Stored data:
⁂
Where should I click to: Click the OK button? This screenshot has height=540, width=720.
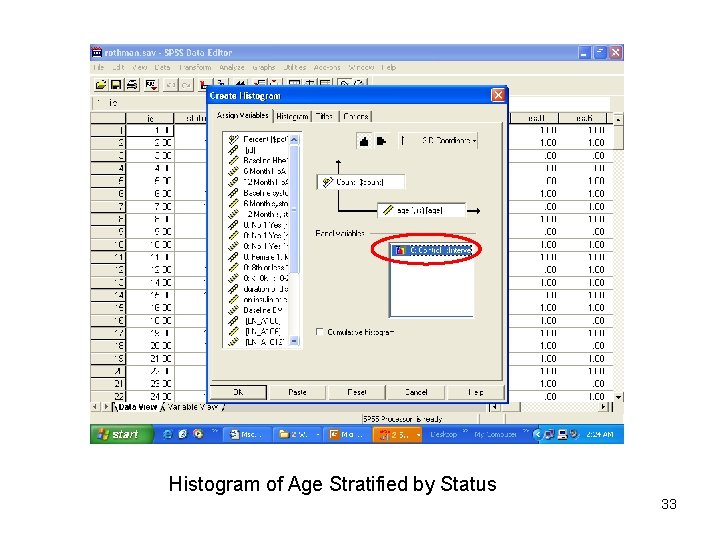(238, 393)
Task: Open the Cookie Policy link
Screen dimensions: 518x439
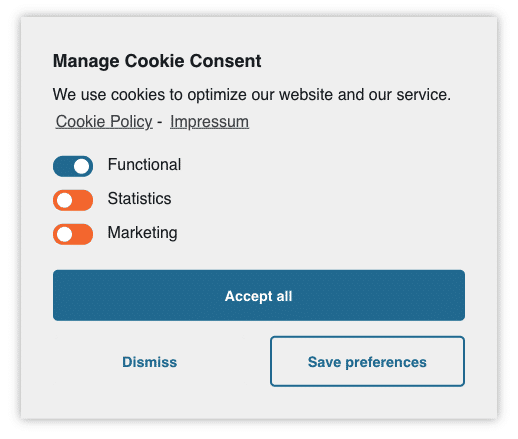Action: coord(104,121)
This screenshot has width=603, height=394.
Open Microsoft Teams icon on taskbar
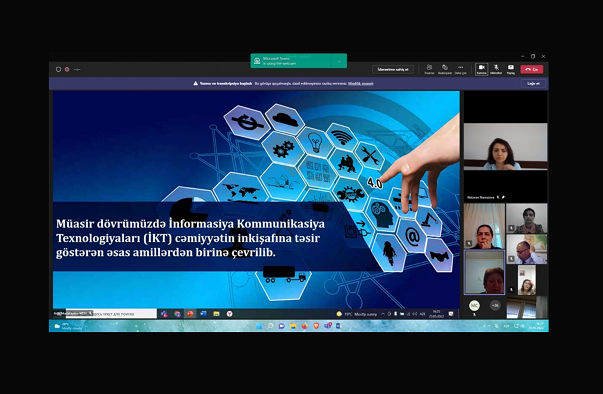pyautogui.click(x=328, y=326)
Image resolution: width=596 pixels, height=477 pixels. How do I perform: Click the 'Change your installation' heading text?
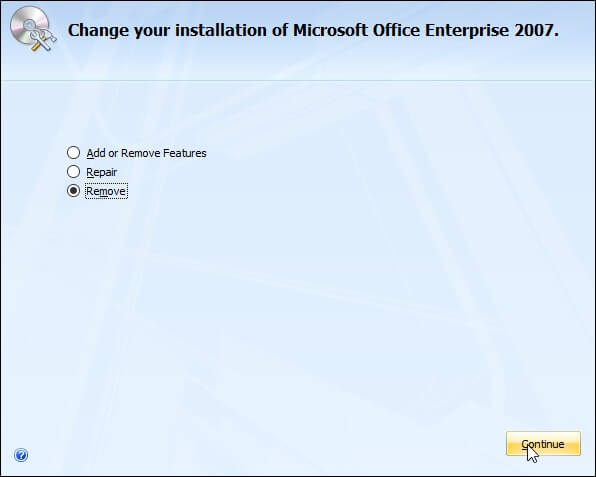click(168, 30)
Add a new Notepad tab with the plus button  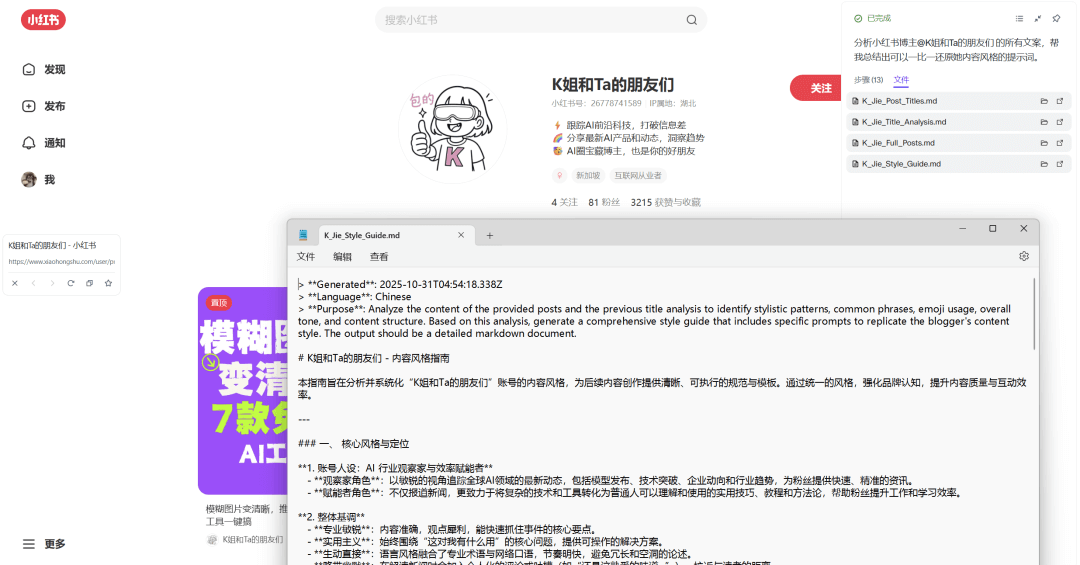tap(490, 236)
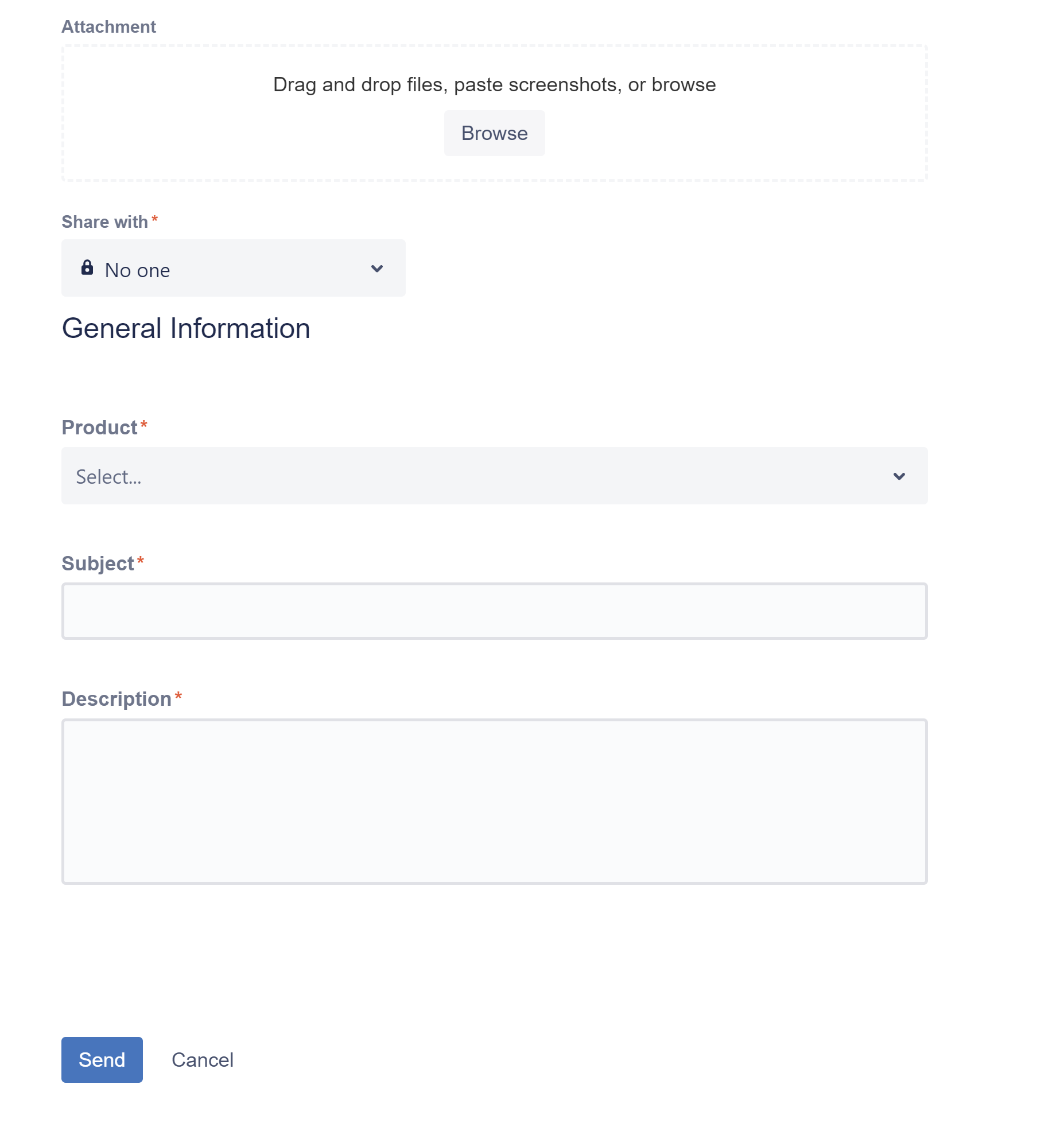The image size is (1064, 1131).
Task: Open the Product Select dropdown
Action: 494,476
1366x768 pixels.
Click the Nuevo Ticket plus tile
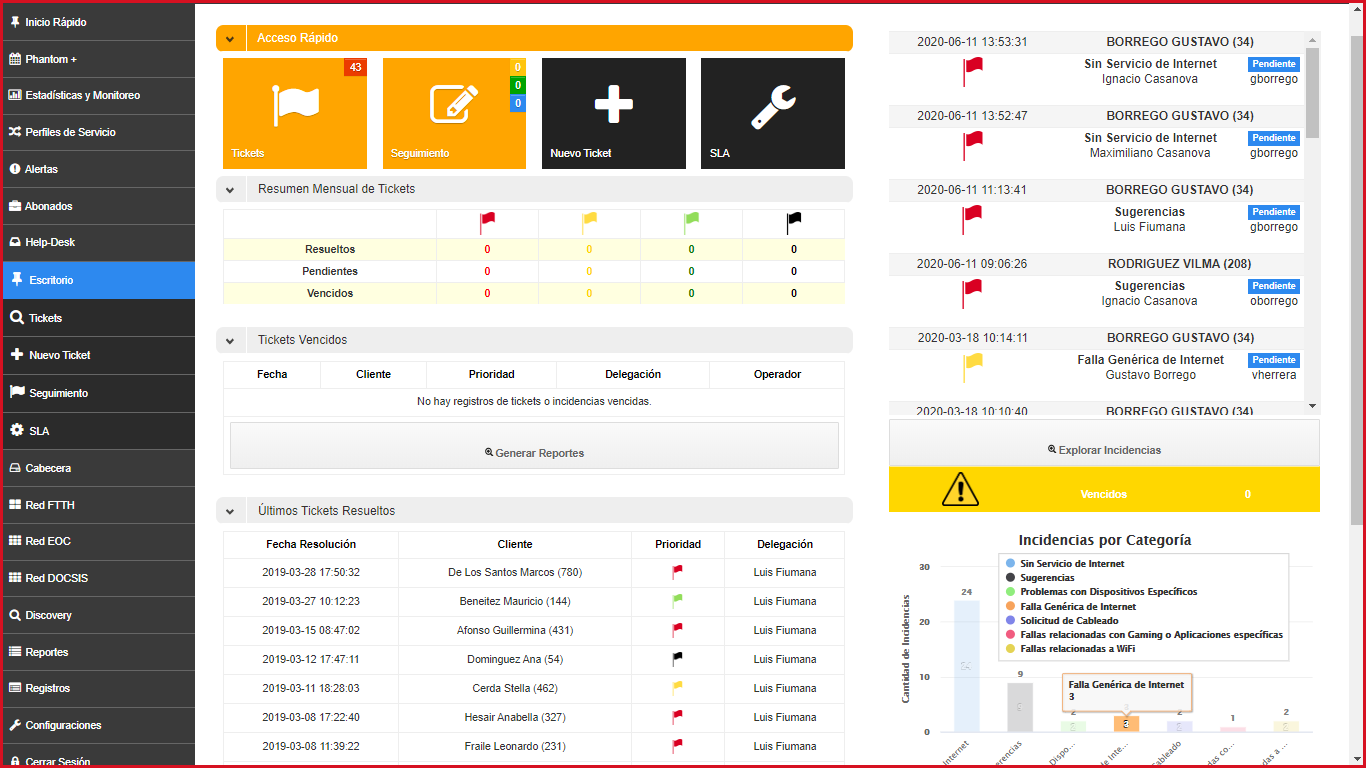(x=613, y=112)
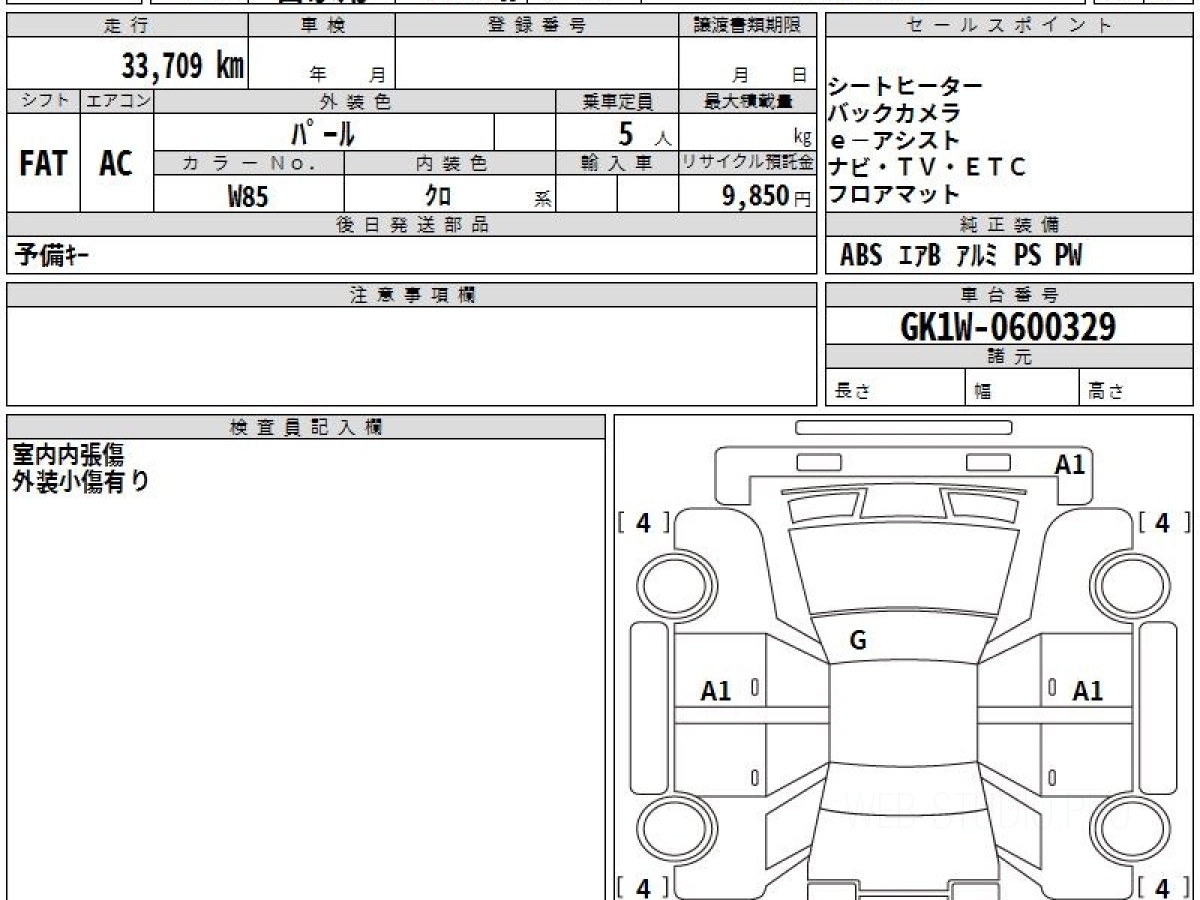Click the パール exterior color value
Screen dimensions: 1200x900
pyautogui.click(x=323, y=133)
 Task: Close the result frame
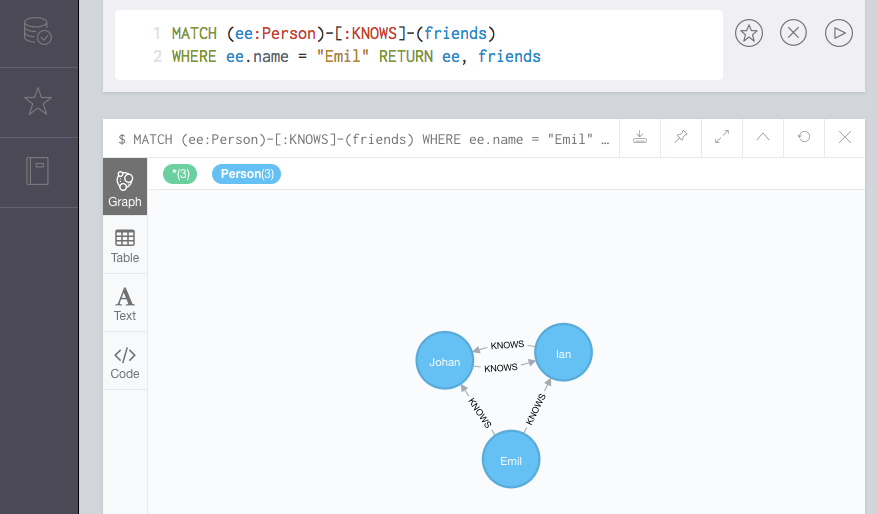pos(845,138)
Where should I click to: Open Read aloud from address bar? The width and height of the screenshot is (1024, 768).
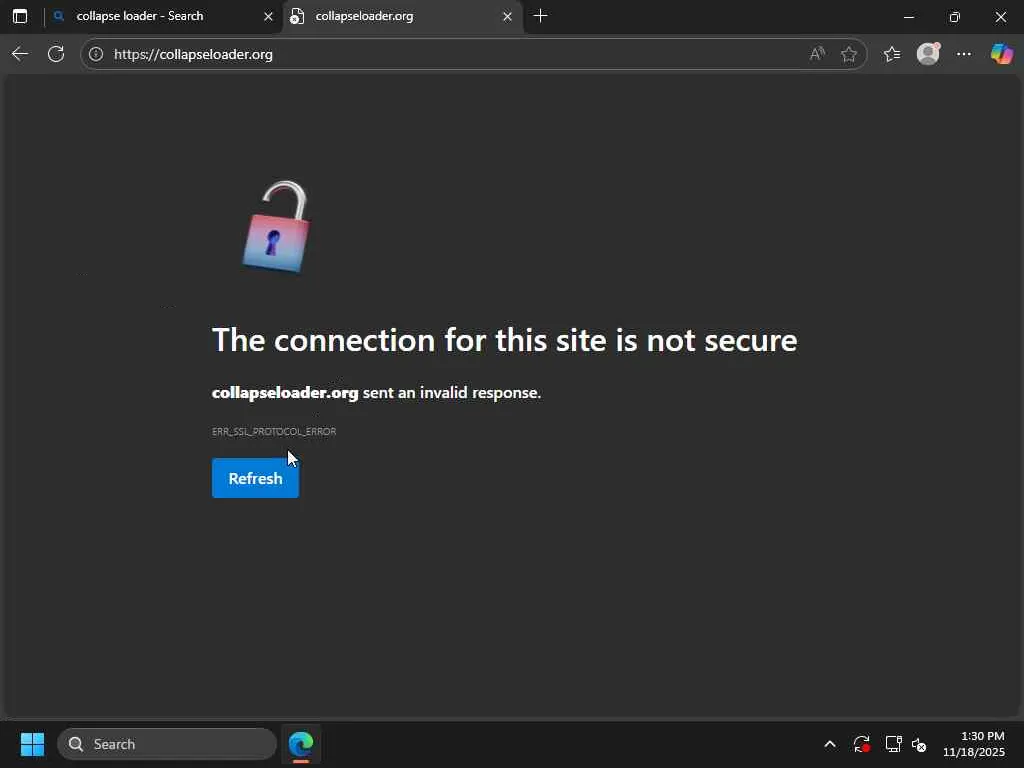coord(817,54)
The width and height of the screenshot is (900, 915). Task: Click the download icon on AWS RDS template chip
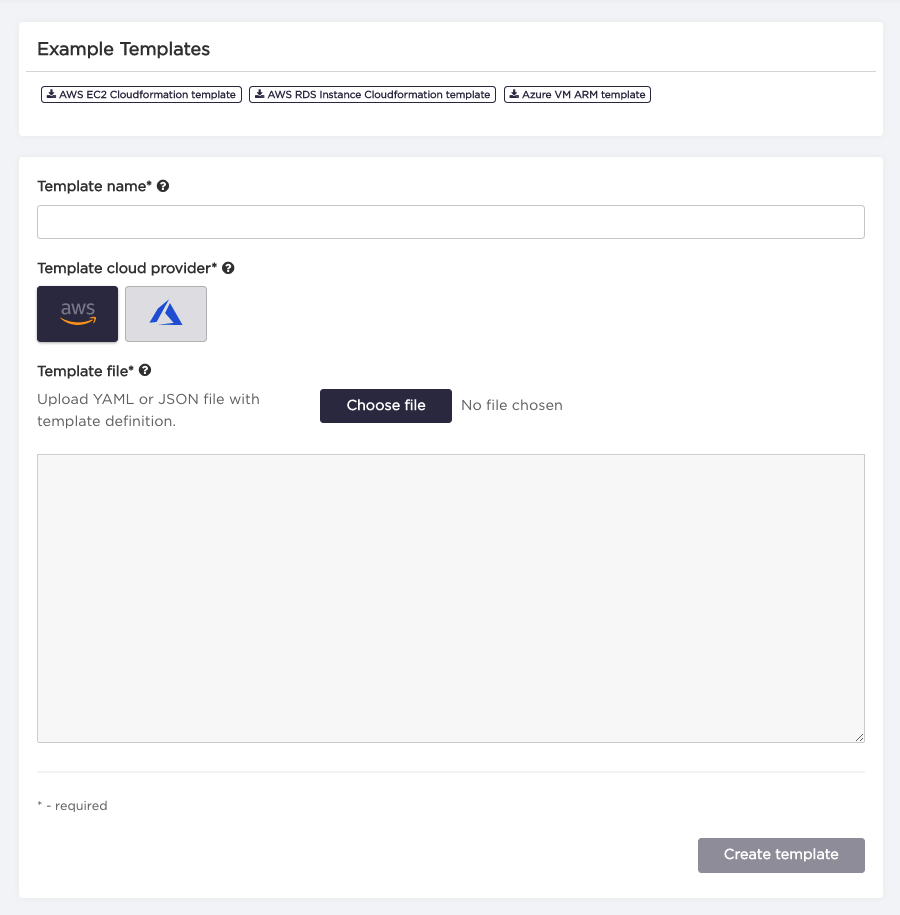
⁂
#### REQUIREMENT:
Retype the records above exactly, starting at the line that contains "Where should I click to: Open" and going through the last line, and leave out any pictures.

#### EXERCISE RESPONSE:
Where should I click to: Open Read aloud from address bar? The width and height of the screenshot is (1024, 768).
coord(817,54)
The width and height of the screenshot is (900, 915). Task: Click the download icon on AWS RDS template chip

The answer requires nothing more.